How cool is Yahoo? I was poking around their developer network page after looking up some YUI documentation and I came across their Terms Extraction service. The service allows you to post content to it and return a list of “significant words or phrases” ordered by importance. I ran a couple test posts and sure enough it did a pretty good job figuring out the relevant terms and ranking them more or less how I probably would. I assume it’s the same or at least a similar indexer to the one Yahoo’s own search probably uses.
However it’s done, I think their server has a huge amount of potential from an ECM perspective. Nearly every client of mine has asked about offering some level of automation to their meta-tagging while contributing content. While many of the enterprise vendors offer applications to automatically tag content, I find that they are usually focused on batch loading or migrating content, rather than assisting the every day contributor.
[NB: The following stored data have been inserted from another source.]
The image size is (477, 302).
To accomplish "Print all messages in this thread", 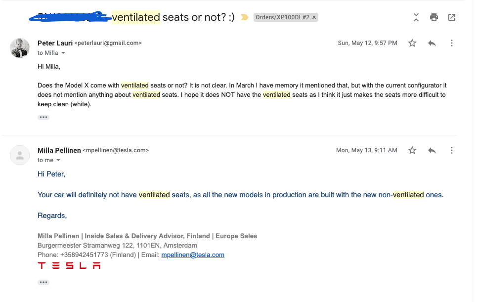I will [x=434, y=17].
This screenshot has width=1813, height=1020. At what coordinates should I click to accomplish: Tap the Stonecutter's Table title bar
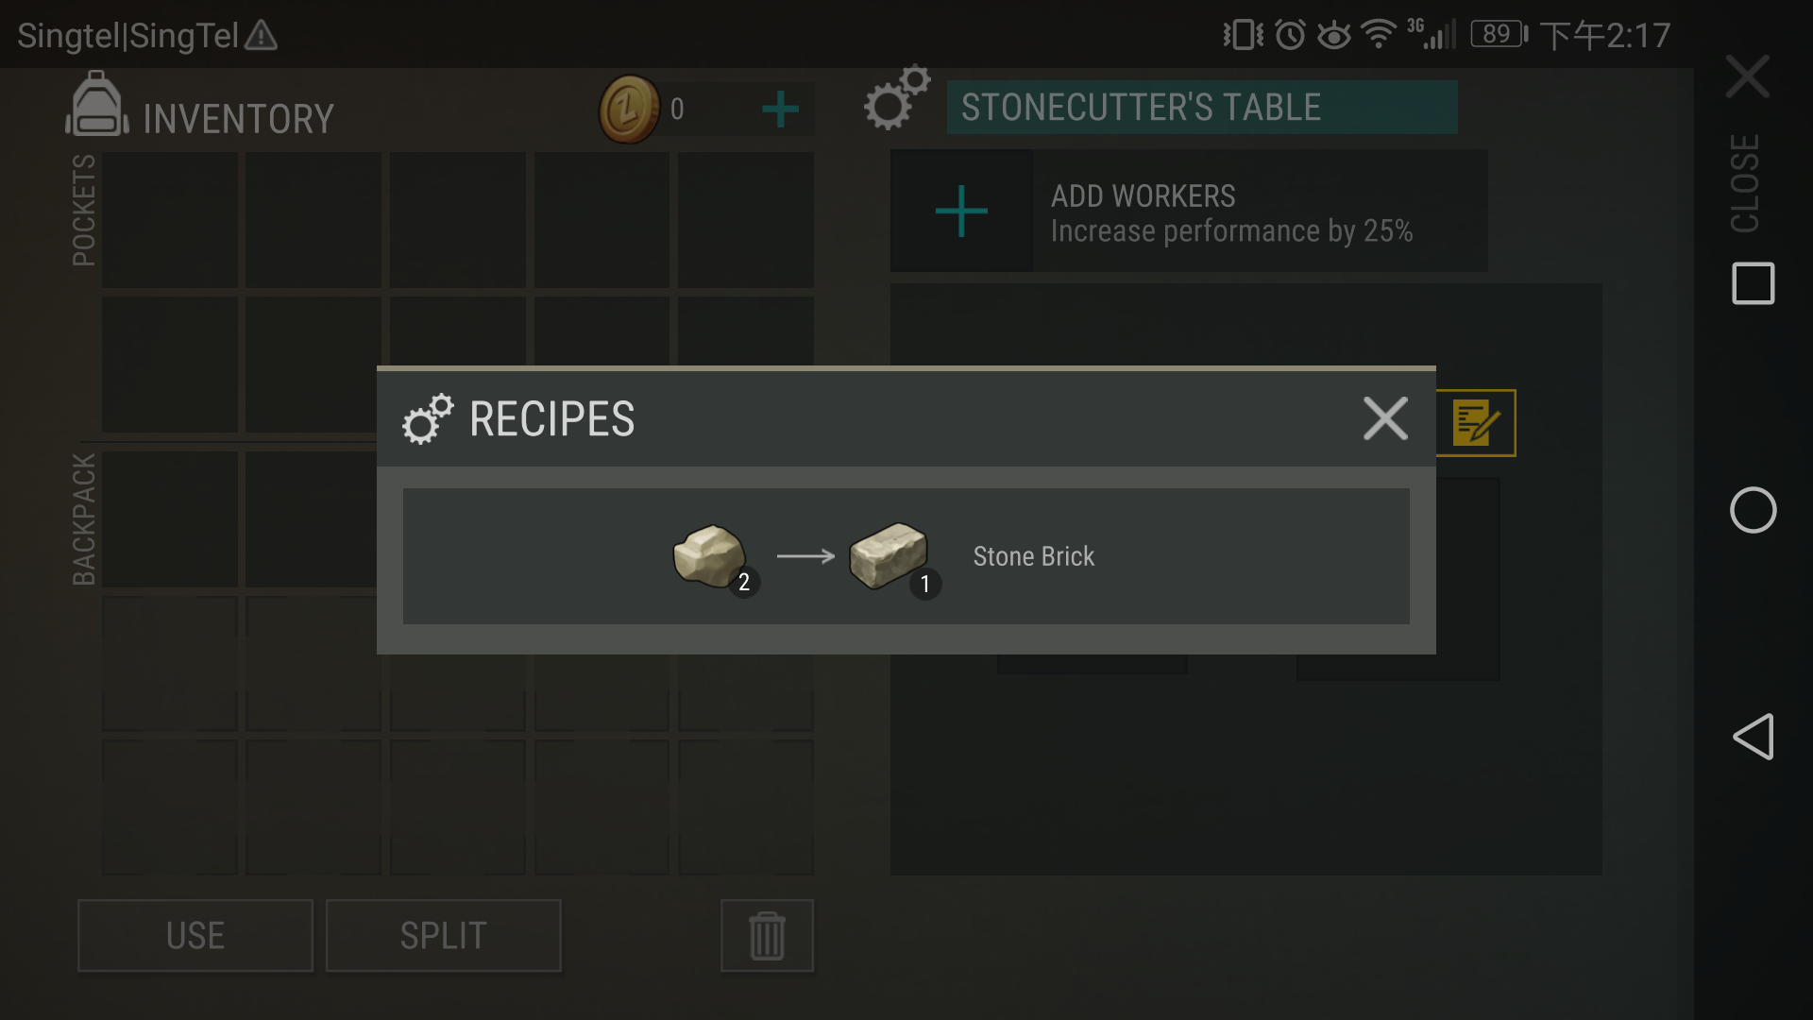pyautogui.click(x=1202, y=108)
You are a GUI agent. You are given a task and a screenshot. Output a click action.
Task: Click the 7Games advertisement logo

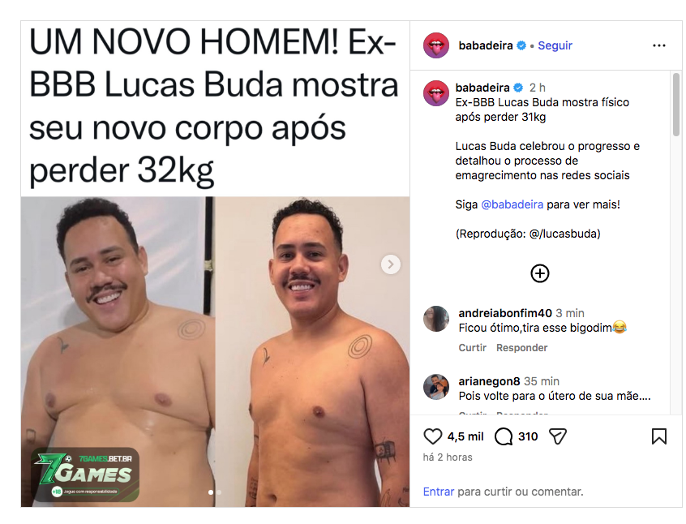pyautogui.click(x=85, y=475)
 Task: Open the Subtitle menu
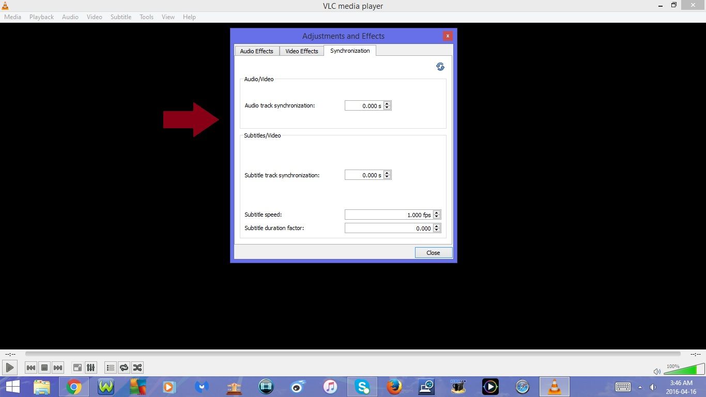pos(120,17)
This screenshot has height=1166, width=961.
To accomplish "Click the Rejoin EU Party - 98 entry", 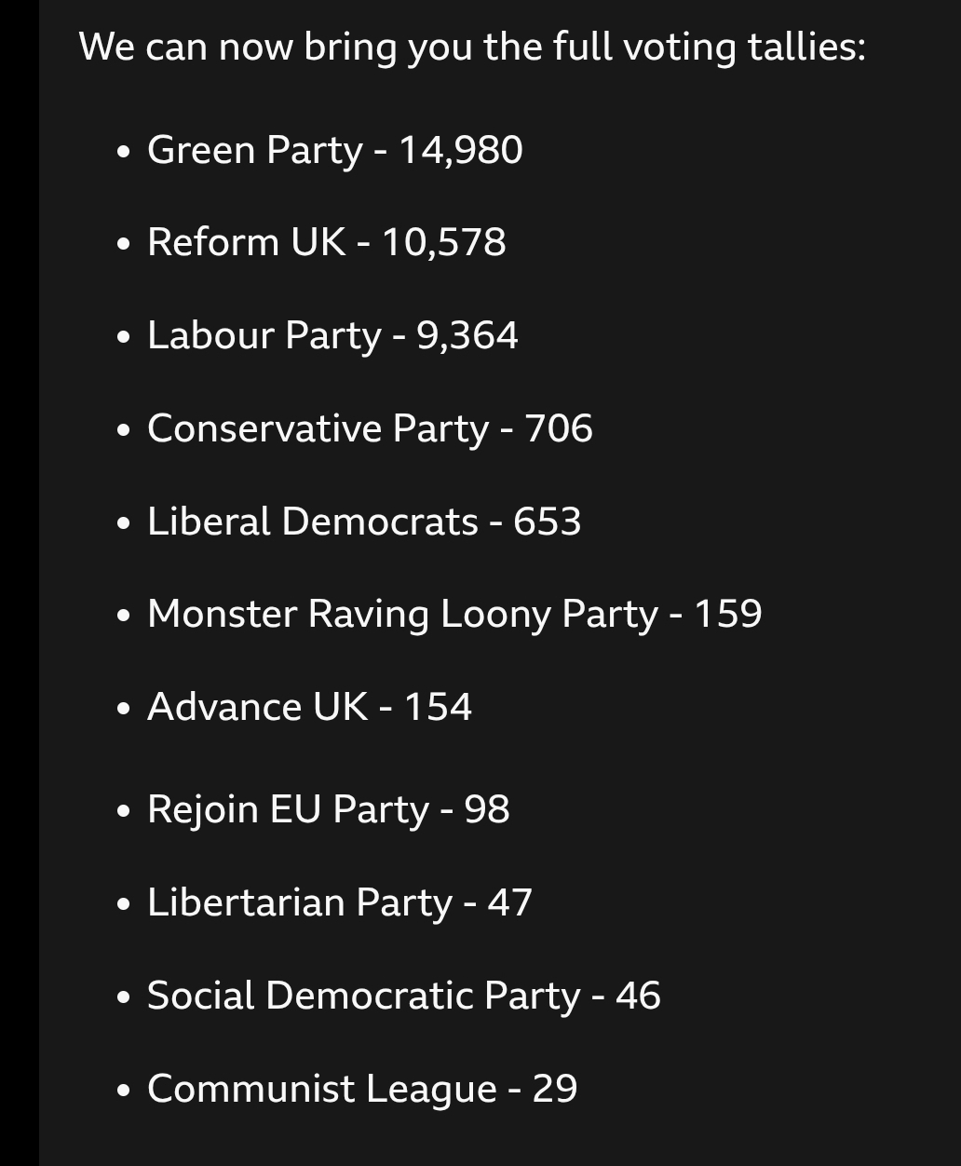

In my ideal world I’d love to see contribution forms come up pre-loaded with system recommended meta-data, allowing contributors to make only necessary edits and then simply approve thier submissions.
I was pretty pumped when I ran across Yahoo’s service, so I decided to throw together a quick component to take advantage of it for Stellent / Oracle Universal Content Server. Nothing too crazy here, the component basically adds an additional option to the Content Action menu called “Add Yahoo Terms”, which executes a service called “ADD_YAHOO_TERMS”.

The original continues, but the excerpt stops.